─── Data lines

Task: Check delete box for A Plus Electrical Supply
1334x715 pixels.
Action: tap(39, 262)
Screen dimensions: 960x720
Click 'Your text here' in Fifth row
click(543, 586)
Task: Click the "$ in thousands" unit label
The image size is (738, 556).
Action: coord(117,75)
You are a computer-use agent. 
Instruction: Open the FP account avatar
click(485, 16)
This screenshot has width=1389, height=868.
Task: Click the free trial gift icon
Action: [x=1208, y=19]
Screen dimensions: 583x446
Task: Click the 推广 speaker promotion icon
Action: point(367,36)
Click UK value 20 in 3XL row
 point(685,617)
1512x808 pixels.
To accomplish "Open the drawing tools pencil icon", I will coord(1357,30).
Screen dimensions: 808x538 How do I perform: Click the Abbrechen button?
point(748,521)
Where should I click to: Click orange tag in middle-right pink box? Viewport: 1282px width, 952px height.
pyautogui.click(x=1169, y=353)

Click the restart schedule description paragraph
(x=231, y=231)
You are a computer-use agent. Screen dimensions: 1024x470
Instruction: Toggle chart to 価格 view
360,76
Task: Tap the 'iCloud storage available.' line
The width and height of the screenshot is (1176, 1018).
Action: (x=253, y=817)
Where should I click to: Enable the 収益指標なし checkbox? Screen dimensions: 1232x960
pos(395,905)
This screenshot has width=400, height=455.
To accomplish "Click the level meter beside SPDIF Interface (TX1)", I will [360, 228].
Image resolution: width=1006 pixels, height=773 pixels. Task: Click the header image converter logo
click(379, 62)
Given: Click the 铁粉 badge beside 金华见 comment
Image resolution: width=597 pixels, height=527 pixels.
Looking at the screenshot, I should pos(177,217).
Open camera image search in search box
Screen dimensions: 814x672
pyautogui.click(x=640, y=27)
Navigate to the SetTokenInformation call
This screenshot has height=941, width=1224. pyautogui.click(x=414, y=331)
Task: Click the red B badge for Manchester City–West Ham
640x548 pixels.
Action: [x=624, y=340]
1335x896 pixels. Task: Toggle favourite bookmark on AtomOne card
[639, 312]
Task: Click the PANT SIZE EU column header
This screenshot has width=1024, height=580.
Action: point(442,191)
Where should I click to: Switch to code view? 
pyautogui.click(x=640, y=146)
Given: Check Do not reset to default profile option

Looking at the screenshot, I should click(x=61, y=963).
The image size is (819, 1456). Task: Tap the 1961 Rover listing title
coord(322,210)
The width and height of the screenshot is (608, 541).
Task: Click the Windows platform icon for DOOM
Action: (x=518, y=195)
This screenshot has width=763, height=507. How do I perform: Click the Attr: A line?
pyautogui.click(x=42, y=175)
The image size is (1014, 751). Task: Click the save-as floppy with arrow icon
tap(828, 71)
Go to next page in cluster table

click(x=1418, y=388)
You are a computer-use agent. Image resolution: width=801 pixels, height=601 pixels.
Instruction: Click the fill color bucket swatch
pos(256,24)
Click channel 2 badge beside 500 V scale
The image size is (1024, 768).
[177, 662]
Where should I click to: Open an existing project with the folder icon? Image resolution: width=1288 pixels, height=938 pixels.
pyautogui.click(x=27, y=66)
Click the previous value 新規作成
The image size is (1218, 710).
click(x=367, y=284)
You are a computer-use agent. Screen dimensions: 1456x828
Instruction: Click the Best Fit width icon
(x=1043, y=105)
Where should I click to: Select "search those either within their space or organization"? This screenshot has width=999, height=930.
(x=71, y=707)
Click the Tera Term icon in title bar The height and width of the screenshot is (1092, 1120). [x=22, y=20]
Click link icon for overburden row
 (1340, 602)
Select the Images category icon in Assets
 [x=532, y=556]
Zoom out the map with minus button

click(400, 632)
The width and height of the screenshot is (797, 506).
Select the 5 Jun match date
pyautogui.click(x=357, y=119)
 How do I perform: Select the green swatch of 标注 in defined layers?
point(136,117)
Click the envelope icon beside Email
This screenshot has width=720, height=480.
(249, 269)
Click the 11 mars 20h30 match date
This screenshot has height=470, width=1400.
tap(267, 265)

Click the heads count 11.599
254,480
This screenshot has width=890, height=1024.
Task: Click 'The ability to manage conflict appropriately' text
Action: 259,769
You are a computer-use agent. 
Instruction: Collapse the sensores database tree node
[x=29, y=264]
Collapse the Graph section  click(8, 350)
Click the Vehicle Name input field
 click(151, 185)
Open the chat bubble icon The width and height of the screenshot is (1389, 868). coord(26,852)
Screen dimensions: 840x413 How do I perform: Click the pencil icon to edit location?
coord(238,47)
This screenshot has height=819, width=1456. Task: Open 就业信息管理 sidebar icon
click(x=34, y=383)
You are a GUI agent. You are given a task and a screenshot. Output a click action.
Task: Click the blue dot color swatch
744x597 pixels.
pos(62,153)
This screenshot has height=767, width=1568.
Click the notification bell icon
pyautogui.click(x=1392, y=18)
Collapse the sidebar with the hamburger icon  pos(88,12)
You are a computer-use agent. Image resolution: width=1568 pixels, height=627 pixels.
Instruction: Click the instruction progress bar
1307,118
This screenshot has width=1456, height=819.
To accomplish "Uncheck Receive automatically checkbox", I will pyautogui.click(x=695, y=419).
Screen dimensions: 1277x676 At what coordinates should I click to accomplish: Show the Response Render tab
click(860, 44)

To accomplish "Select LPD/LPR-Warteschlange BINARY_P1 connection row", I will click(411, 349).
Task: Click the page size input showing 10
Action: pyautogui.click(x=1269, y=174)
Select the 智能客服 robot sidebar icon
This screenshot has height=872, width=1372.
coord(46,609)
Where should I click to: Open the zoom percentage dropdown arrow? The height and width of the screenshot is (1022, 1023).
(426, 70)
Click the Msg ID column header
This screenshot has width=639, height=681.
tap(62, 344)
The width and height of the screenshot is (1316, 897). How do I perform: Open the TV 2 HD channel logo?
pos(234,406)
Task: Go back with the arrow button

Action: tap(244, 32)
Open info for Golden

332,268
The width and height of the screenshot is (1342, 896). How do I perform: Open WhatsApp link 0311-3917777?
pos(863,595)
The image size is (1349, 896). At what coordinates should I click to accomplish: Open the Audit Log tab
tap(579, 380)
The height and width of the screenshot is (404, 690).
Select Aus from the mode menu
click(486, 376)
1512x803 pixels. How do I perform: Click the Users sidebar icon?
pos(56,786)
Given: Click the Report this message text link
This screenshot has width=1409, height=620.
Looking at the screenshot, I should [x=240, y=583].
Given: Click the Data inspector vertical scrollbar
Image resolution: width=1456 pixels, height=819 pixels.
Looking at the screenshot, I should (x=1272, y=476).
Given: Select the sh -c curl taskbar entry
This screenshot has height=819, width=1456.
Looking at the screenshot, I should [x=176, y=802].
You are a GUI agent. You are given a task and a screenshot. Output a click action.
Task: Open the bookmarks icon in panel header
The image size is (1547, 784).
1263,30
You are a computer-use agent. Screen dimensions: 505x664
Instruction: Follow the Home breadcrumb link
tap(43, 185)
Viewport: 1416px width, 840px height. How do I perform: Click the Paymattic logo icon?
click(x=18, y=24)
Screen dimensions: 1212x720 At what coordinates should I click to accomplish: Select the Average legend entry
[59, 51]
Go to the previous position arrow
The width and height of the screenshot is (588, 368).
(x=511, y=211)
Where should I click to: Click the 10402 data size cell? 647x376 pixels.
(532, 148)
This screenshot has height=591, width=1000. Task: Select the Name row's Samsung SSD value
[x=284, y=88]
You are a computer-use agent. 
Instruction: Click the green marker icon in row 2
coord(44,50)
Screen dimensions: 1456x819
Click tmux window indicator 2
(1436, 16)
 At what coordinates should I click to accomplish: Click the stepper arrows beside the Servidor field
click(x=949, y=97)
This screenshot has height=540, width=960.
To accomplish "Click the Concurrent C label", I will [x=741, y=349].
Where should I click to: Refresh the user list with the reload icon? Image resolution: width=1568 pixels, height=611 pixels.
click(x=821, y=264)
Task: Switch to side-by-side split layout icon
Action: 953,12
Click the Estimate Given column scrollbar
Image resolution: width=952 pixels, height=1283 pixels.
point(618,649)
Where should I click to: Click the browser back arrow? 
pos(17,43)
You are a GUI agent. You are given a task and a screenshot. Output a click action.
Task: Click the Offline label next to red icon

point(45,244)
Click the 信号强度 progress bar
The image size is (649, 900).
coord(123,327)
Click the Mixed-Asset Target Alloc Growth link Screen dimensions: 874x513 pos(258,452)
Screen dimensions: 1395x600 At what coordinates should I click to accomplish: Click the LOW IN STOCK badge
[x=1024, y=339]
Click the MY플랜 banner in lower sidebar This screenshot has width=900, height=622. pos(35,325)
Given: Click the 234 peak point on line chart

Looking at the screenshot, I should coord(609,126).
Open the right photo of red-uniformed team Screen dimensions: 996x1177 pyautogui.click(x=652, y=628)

──────

Given task: Rewrite the lines from the start through the line containing "Action: coord(117,75)", requests included. Multiply every coordinate in the answers by 1.6 and round to whole numbers, with halves rounded up.

Response:
Task: Check delete box for A Plus Electrical Supply
1334x715 pixels.
Action: tap(62, 419)
Screen dimensions: 960x720
Click 'Your text here' in Fifth row
click(869, 938)
Task: Click the "$ in thousands" unit label
The image size is (738, 556).
Action: coord(187,120)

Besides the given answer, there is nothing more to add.